WHAT IS EXPECTED >>
Up to and including the line with "Task: Select the 'Technically", please set down the entries below exactly, starting from the first line.

TASK INPUT >>
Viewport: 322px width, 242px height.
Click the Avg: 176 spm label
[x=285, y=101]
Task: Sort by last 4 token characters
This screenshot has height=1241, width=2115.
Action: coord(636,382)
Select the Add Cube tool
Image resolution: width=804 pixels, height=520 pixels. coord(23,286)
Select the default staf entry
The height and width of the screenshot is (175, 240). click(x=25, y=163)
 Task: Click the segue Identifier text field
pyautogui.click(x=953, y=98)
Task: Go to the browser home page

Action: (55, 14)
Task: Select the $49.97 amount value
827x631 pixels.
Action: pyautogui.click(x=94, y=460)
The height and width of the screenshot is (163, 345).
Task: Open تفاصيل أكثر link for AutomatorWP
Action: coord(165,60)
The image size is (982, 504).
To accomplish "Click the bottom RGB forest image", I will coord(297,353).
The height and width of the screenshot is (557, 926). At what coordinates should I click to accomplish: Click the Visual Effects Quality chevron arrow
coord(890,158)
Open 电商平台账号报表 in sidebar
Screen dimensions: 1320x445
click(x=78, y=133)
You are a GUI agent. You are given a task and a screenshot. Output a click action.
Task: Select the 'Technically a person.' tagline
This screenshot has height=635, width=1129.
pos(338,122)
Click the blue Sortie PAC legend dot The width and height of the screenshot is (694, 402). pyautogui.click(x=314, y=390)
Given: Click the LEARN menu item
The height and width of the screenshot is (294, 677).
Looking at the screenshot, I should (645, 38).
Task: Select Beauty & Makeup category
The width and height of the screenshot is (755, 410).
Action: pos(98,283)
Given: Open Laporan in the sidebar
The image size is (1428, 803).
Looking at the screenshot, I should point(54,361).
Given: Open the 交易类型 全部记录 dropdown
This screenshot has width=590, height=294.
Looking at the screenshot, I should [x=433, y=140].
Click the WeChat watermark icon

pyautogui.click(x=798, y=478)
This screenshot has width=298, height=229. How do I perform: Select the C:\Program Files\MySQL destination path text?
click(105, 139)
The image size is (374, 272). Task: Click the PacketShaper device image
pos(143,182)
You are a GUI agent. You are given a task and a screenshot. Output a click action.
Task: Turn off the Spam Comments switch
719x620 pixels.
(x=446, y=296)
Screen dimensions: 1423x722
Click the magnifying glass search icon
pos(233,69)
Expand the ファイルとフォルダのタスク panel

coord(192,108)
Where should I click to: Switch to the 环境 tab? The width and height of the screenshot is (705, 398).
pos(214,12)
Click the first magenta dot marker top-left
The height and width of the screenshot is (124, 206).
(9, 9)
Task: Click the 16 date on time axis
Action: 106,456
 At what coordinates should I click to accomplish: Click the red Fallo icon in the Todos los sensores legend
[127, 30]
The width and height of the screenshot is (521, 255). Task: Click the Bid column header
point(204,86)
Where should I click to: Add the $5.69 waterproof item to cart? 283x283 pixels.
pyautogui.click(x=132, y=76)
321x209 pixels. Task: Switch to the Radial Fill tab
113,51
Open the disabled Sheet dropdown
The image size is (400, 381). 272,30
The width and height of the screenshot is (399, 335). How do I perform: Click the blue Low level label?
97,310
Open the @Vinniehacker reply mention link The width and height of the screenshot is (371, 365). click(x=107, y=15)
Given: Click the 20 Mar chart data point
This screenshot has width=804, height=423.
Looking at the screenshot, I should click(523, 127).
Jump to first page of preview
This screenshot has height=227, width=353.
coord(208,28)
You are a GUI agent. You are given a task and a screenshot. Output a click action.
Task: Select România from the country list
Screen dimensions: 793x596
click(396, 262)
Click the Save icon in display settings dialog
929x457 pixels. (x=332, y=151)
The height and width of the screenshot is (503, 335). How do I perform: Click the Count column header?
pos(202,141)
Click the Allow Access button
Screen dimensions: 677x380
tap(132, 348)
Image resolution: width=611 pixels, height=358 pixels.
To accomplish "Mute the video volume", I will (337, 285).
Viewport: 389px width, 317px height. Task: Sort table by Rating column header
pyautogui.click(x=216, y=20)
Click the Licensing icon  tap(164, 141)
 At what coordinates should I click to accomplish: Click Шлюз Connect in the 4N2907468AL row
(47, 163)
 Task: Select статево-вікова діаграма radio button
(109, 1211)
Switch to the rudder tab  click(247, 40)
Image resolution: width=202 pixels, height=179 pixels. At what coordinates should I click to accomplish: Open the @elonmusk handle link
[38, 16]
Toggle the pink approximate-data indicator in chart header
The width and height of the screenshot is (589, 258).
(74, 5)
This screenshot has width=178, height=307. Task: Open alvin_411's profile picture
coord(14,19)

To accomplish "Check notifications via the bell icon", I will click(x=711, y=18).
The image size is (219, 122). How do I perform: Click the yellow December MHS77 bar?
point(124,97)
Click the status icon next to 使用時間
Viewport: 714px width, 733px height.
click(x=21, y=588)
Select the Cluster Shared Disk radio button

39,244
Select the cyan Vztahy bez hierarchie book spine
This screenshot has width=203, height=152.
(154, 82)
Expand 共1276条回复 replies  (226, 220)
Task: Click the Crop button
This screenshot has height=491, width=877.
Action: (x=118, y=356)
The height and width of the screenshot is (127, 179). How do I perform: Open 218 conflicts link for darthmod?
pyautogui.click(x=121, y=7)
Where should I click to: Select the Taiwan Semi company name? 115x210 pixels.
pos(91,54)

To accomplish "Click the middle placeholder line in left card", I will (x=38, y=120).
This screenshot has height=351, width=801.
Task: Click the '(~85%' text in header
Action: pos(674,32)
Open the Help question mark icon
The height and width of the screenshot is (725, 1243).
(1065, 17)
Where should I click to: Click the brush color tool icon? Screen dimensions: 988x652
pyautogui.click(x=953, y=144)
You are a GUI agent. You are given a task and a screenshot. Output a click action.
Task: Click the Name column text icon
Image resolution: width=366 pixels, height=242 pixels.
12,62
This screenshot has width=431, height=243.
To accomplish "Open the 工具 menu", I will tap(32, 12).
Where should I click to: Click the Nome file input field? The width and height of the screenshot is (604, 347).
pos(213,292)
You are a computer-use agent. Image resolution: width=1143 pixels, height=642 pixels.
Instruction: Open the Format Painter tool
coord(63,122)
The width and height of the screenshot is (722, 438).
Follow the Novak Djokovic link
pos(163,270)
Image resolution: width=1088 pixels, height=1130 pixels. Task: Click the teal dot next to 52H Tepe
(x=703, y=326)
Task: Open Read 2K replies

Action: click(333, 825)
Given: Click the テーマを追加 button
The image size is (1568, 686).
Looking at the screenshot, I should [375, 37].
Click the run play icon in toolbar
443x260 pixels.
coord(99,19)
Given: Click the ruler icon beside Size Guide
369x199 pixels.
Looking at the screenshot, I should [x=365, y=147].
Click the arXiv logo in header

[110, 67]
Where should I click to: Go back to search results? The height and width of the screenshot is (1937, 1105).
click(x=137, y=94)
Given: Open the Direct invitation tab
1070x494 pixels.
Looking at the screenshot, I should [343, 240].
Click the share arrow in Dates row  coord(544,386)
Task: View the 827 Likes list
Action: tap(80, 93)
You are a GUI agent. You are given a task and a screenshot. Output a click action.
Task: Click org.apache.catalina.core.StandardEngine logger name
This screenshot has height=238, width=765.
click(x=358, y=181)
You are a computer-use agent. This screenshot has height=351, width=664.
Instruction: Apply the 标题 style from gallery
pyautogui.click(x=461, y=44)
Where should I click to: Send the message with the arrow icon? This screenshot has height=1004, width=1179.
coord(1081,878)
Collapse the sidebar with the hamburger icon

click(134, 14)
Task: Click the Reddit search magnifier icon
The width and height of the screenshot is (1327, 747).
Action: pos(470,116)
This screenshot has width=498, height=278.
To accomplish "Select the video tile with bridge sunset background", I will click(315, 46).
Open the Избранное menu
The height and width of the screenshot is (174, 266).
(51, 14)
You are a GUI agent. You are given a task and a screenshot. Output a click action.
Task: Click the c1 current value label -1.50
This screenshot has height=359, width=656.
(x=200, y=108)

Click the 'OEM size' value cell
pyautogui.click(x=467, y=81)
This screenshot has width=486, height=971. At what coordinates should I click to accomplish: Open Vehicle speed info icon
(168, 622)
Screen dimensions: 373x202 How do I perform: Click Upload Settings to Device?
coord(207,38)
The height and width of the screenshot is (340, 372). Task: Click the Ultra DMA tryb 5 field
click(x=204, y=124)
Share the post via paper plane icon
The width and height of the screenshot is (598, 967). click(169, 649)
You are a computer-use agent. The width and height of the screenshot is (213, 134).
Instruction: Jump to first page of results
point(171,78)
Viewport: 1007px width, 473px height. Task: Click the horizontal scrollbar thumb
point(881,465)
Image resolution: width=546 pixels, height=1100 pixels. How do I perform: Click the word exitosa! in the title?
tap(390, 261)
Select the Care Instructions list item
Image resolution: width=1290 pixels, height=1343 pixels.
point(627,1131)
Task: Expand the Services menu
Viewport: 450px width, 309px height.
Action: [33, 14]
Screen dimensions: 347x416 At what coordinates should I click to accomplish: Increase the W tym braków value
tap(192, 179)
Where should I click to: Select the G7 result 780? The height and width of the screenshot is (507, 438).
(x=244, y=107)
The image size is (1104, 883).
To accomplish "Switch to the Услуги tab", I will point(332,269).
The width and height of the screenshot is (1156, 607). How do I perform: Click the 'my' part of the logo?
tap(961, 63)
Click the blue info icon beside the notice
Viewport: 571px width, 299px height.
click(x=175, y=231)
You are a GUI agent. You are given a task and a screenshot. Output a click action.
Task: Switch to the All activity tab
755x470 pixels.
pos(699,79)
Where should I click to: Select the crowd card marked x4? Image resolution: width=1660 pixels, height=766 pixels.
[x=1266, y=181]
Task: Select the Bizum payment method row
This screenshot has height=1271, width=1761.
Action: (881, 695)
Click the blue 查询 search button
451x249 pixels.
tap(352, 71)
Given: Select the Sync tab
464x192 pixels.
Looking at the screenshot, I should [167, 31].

RESPONSE TO THIS TASK >>
Viewport: 322px width, 242px height.
Click the Avg: 176 spm label
[x=285, y=101]
Task: Sort by last 4 token characters
This screenshot has height=1241, width=2115.
Action: coord(636,382)
Select the Add Cube tool
Image resolution: width=804 pixels, height=520 pixels. coord(23,286)
Select the default staf entry
The height and width of the screenshot is (175, 240). click(x=25, y=163)
 Task: Click the segue Identifier text field
pyautogui.click(x=953, y=98)
Task: Go to the browser home page

Action: (55, 14)
Task: Select the $49.97 amount value
827x631 pixels.
Action: pyautogui.click(x=94, y=460)
The height and width of the screenshot is (163, 345).
Task: Open تفاصيل أكثر link for AutomatorWP
Action: coord(165,60)
The image size is (982, 504).
To accomplish "Click the bottom RGB forest image", I will coord(297,353).
The height and width of the screenshot is (557, 926). At what coordinates should I click to accomplish: Click the Visual Effects Quality chevron arrow
coord(890,158)
Open 电商平台账号报表 in sidebar
Screen dimensions: 1320x445
click(x=78, y=133)
You are a GUI agent. You are given a task and a screenshot. Output a click action.
Task: Select the 'Technically a person.' tagline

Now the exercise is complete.